The ingratitude of children to parents is a crying sin of our times. Let us be alive to it. Let the young men and women of our day remember that they are bound to satisfy these grave and serious obligations; that they are not to heedlessly put themselves into any state that will debar them from redeeming the debts they owe, from recompensing for all the care, toil, and money expended upon them.

"Owe no man anything." Take heed of this warning also, all you who contract debts without the slightest hope of paying them; see to it that the clothes you wear, the food you eat, the pleasures you indulge in are paid for; see to it that they are not purchased by the labor and money which belong to others. You who live in fine houses, who keep yourselves in costly array, who deny yourselves no pleasures, however extravagant, take heed!
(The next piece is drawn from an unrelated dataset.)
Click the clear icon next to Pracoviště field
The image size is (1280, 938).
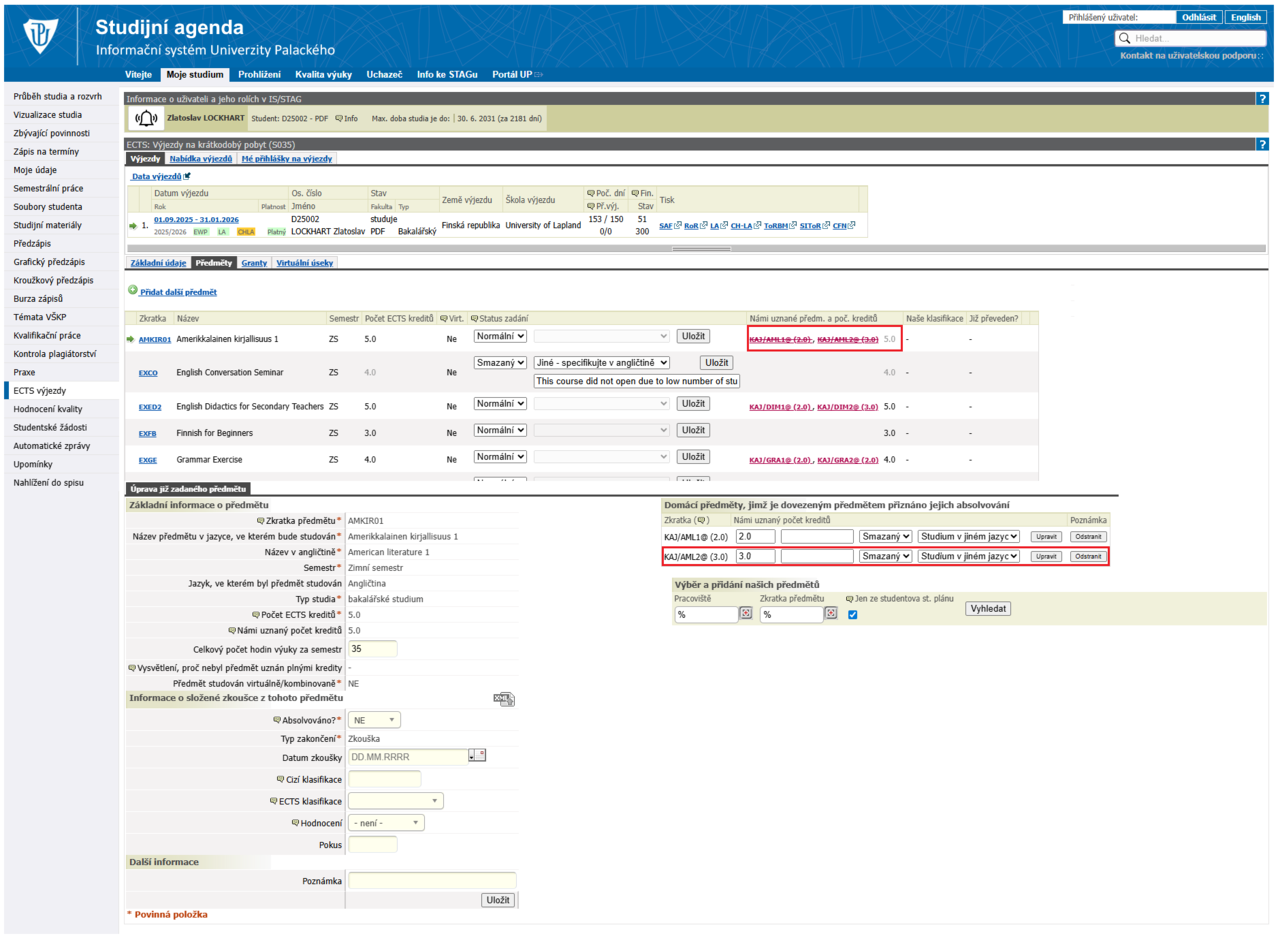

Whose money pays for it? Can you stand up and with a clean heart proclaim that this is honest? As you sit here to-day, do the words of the Apostle offer no rebuke to you, do you not feel their sting?
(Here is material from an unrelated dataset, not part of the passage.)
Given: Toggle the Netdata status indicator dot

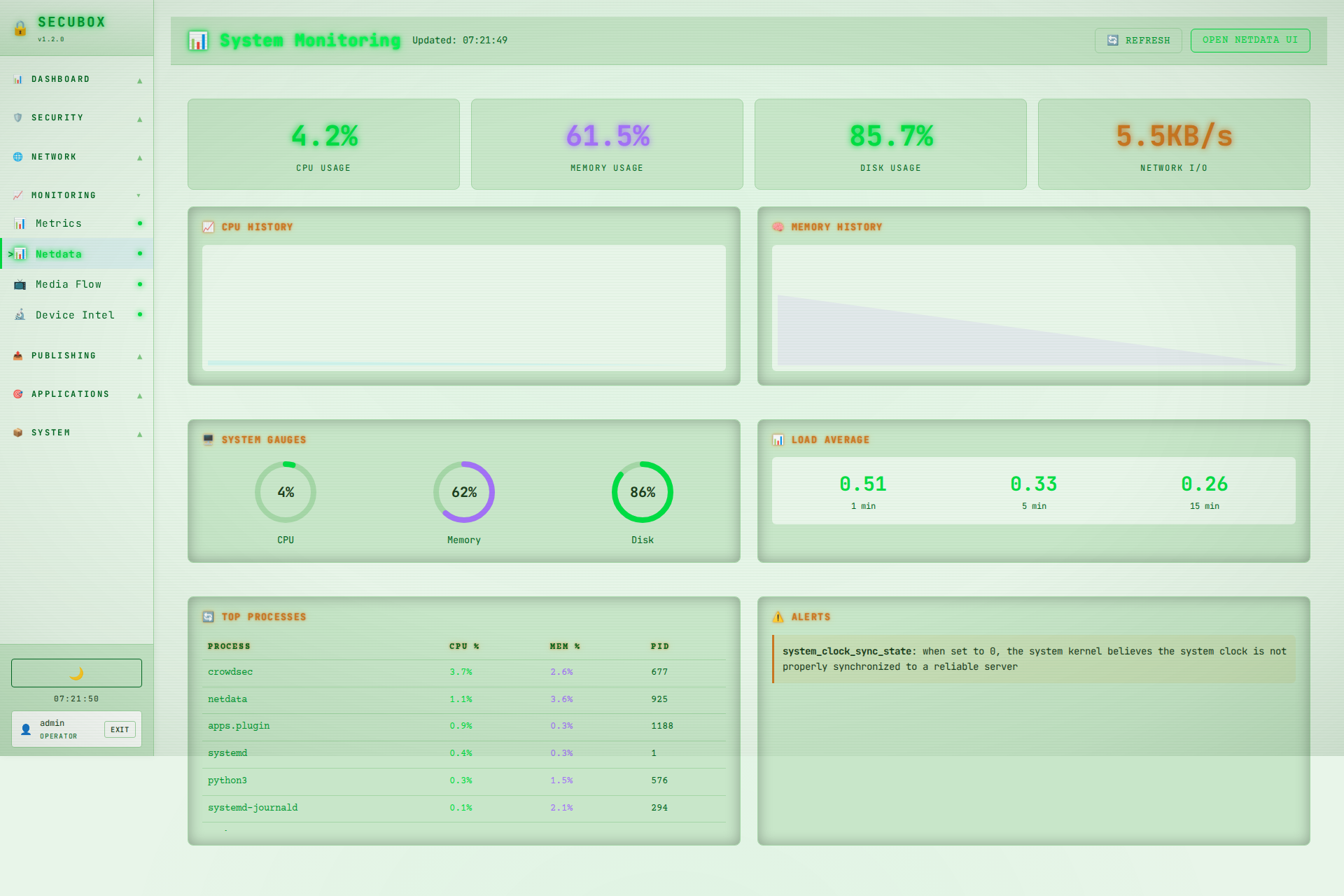Looking at the screenshot, I should (x=140, y=253).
O brethren! let us be sparing in our debts; let us owe no man anything. The man without debts exalts himself in the eyes of his fellow-men and secures for himself a good conscience.


Sermon XXVIII.
Love Of Our Neighbor.

He that loveth his neighbor hath fulfilled the law.
—Epistle of the Day.

There can be no doubt, my brethren, that the saving of our souls sometimes seems to be a very troublesome business. There are so many laws and commandments binding on us, so many sins which we are likely to commit; and if we break any of these laws in any grievous way—if we are guilty, that is to say, of mortal sin our—salvation is lost till such time as we repair our fault. Yet it may seem that we are surrounded by so many rocks on our voyage through life that it is almost useless to try to steer clear of them; and, if we may judge by their actions, many Christians actually come to the conclusion that there is no use in trying to keep their ship off these rocks. They make up their minds that spiritual shipwreck is unavoidable, and that the only way to reach the port of heaven is to be towed in on a raft which can be made out of the sacraments at the last moment.

But really our salvation is not such a complicated and intricate affair if we would only look at it in the right way. The course which we have to follow is not such a difficult one to bear in mind and to keep. There are many commandments, it is true; but they all have the same spirit, and if we have that spirit they will all come quite easy.